Luke Kreczko
@kreczko
Comparing the two solutions:
yours: 28366.0 microseconds
stackoverflow: 10999.0 microseconds
@JelleAalbers Where does the 10000 come from?
it's interesting how many solutions exist for the same operation
Jelle Aalbers
@JelleAalbers
It's just a placeholder, you can put in whatever the maximum value you expect to be is. If your numbers are e.g. arbitrary-sized floats I guess this solution doesn't work. Though you can probably replace 'squash' with some other function (if you want to go really overboard you can use some cryptographic hash function, though then forget about speed :-)
Jonas Eschle
@mayou36

Comparing the two solutions:
yours: 28366.0 microseconds
stackoverflow: 10999.0 microseconds

So essentially same speed for this exact problem. At this point, it matters, if: you call it once or a million times? How big is your array really? That's when things like presorting can make the difference. My advice: use which ever method you understand/like better (not from the speed, from the concept) and try only to improve on it if it proves to be a bottleneck.

Luke Kreczko
@kreczko
speed is important :). Your solution sped up the function by almost a factor 300 :)
benkrikler
@benkrikler
Exciting news everyone:

Registration is now open for PyHEP 2019, in Abingdon, UK, from the 16th to 18th of October! The registration fee for the 2.5 days has been set at £80; it includes the venue, lunches, dinners, and refreshments. We also have about 46 rooms at Cosener’s House, available on a first-come-first-served basis. The actual payment system will not be online for a few more days, however, so you’ll only be able to complete registration then including the room booking.

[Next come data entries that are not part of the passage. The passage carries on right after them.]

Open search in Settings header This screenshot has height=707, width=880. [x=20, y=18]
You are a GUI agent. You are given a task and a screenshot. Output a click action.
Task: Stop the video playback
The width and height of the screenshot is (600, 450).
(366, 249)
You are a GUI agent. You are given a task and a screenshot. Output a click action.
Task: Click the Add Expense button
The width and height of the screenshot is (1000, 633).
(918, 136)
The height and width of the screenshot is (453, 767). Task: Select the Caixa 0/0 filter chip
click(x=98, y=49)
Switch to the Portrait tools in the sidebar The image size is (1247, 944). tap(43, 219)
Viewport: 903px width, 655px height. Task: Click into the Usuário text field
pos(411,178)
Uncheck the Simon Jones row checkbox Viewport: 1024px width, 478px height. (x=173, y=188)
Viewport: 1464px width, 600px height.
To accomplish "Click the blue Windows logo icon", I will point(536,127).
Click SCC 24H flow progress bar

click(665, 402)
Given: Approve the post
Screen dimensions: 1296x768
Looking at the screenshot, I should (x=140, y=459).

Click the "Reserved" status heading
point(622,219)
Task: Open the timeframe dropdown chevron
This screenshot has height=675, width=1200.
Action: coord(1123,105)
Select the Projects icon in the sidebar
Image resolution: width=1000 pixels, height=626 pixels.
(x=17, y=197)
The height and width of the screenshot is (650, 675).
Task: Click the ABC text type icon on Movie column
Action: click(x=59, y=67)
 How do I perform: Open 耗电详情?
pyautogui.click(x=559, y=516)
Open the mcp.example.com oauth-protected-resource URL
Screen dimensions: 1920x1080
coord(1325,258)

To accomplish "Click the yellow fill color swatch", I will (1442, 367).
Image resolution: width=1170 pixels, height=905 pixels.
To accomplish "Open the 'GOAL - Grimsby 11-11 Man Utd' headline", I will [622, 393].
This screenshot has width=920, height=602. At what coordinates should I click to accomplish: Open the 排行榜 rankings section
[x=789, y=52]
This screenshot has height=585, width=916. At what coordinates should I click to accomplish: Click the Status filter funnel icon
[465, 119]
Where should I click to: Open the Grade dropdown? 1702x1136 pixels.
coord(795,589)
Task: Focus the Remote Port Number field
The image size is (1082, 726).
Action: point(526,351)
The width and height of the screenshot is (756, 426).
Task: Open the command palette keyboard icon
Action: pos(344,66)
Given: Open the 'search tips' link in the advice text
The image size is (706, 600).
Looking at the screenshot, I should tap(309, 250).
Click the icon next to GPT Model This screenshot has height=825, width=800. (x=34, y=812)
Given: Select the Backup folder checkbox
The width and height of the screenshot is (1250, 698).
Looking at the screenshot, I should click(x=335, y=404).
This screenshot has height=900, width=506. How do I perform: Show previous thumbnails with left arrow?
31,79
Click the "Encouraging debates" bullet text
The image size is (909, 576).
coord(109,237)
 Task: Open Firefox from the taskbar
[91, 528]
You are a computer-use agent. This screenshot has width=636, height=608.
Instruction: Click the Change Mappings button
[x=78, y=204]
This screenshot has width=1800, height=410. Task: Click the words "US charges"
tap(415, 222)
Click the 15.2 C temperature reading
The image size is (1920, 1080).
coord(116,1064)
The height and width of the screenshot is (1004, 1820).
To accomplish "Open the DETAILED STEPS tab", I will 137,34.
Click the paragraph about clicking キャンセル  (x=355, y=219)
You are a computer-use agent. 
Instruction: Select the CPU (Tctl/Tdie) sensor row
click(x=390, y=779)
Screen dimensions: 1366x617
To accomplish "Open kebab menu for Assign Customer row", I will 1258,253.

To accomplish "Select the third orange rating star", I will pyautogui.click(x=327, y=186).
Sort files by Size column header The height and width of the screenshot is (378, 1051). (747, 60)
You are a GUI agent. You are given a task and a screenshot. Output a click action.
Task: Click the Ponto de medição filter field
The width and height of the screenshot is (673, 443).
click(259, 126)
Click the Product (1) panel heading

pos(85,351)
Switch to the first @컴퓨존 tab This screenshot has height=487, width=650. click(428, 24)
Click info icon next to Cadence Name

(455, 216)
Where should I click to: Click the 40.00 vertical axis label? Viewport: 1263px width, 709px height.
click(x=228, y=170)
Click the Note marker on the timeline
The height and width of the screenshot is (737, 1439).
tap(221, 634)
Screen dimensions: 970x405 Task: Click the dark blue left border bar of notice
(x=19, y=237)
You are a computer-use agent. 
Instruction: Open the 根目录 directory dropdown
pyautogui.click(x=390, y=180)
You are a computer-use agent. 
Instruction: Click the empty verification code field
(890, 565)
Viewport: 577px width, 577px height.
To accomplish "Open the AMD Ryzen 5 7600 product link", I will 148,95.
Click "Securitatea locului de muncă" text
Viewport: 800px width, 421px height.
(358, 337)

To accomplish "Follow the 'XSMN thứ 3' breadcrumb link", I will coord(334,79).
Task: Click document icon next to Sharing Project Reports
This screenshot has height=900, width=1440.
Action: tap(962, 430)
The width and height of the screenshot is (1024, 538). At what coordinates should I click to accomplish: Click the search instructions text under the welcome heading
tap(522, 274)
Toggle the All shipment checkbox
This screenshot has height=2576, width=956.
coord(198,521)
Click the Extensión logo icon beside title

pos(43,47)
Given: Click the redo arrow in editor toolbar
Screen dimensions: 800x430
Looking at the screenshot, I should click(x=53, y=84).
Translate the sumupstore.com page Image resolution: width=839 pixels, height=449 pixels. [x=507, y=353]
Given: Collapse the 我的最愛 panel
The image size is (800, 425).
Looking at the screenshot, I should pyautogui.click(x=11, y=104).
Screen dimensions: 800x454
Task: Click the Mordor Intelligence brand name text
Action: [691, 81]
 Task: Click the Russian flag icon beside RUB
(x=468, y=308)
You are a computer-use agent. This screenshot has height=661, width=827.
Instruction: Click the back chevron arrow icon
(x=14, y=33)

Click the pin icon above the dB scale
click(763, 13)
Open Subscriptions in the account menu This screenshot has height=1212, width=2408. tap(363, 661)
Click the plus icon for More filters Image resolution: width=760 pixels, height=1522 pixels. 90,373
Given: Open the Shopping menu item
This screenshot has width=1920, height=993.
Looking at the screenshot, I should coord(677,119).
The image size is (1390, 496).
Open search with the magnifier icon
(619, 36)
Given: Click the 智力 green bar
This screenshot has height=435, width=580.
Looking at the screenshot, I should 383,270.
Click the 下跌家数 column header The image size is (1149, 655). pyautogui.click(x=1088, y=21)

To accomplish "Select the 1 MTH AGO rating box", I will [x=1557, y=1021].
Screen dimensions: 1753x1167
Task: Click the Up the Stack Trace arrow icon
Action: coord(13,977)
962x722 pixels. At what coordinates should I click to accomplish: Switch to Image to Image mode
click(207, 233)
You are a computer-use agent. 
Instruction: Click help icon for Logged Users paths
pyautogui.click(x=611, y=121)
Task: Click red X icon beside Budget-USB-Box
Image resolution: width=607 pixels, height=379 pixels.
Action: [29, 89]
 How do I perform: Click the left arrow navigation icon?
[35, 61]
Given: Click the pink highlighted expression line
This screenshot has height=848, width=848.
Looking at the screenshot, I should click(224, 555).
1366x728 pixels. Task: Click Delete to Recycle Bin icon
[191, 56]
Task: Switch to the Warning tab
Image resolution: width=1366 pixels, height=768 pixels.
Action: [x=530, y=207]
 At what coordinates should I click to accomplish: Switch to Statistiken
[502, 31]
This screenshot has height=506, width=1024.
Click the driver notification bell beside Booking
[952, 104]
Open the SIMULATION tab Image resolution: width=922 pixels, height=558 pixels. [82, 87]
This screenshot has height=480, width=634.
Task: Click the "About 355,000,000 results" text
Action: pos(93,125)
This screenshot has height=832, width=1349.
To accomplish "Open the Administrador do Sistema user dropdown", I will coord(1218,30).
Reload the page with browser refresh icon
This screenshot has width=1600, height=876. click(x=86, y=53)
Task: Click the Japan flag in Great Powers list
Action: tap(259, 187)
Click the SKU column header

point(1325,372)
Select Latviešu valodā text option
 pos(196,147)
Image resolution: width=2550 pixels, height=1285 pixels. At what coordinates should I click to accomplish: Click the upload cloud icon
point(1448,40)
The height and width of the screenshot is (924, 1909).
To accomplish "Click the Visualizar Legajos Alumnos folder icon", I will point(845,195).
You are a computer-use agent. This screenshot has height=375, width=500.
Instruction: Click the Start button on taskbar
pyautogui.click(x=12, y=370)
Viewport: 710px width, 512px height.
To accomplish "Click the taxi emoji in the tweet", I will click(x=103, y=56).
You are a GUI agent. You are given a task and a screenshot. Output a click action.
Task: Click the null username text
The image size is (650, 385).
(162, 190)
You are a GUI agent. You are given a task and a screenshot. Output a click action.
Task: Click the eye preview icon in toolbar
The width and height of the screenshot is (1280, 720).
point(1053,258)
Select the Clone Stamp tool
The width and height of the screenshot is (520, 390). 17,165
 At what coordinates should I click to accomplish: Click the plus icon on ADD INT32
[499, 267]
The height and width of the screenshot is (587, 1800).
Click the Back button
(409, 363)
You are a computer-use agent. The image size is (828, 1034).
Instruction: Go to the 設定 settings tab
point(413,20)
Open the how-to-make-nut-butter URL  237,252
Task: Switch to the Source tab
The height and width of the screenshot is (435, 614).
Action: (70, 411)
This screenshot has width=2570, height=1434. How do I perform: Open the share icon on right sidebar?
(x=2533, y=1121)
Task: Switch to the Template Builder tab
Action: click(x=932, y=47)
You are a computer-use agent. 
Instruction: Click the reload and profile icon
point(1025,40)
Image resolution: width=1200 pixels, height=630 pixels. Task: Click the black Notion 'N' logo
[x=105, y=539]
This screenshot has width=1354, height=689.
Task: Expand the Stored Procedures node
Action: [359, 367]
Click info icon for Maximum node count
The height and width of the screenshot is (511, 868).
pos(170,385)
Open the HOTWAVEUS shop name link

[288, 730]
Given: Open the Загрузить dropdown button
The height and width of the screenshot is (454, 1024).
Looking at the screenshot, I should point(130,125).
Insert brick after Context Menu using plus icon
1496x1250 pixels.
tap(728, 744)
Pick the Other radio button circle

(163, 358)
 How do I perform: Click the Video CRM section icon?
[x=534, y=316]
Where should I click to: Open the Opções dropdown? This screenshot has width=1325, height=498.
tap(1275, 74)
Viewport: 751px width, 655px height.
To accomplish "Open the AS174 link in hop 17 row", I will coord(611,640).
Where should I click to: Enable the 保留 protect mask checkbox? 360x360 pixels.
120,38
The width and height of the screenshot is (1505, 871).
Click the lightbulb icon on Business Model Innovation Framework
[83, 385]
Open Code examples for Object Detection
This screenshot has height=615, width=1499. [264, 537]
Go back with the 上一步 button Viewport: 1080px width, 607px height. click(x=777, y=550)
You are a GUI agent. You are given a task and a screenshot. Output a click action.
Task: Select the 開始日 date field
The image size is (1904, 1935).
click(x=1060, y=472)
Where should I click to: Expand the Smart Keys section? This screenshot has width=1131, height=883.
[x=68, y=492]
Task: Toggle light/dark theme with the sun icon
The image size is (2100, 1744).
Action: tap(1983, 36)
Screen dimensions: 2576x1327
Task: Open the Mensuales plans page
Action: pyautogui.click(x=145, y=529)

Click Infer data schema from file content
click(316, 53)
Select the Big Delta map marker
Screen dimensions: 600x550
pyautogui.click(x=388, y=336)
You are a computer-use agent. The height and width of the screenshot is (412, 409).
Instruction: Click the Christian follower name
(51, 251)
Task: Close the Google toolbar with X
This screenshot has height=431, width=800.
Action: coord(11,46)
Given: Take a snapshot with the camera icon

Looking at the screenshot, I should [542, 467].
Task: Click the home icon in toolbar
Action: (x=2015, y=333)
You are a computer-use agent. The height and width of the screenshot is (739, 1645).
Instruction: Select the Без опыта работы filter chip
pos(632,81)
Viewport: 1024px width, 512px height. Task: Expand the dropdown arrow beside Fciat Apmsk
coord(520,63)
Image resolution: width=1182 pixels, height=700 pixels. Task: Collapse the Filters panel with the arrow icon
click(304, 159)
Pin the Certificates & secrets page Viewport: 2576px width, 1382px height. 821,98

The agenda is also shaping up with talks confirmed on topics ranging from histogramming, statistical methods, distributed workflows, visualisation, and even GPU-programming. Several speakers from industry are confirmed, including our keynote speaker on the PyViz library.

Since the PyHEP series is all about growing a “Python in High Energy Physics” community, this year we’re also including a session of lighting talks where 30 people can present any topic of their choosing for 3 minutes with a single slide as a way for everyone, especially newcomers and early careers researchers, to introduce themselves.

Community members can also propose presentations on any topic (email: pyhep2019-organisation@cern.ch). We are particularly interested in new(-ish) packages of broad relevance.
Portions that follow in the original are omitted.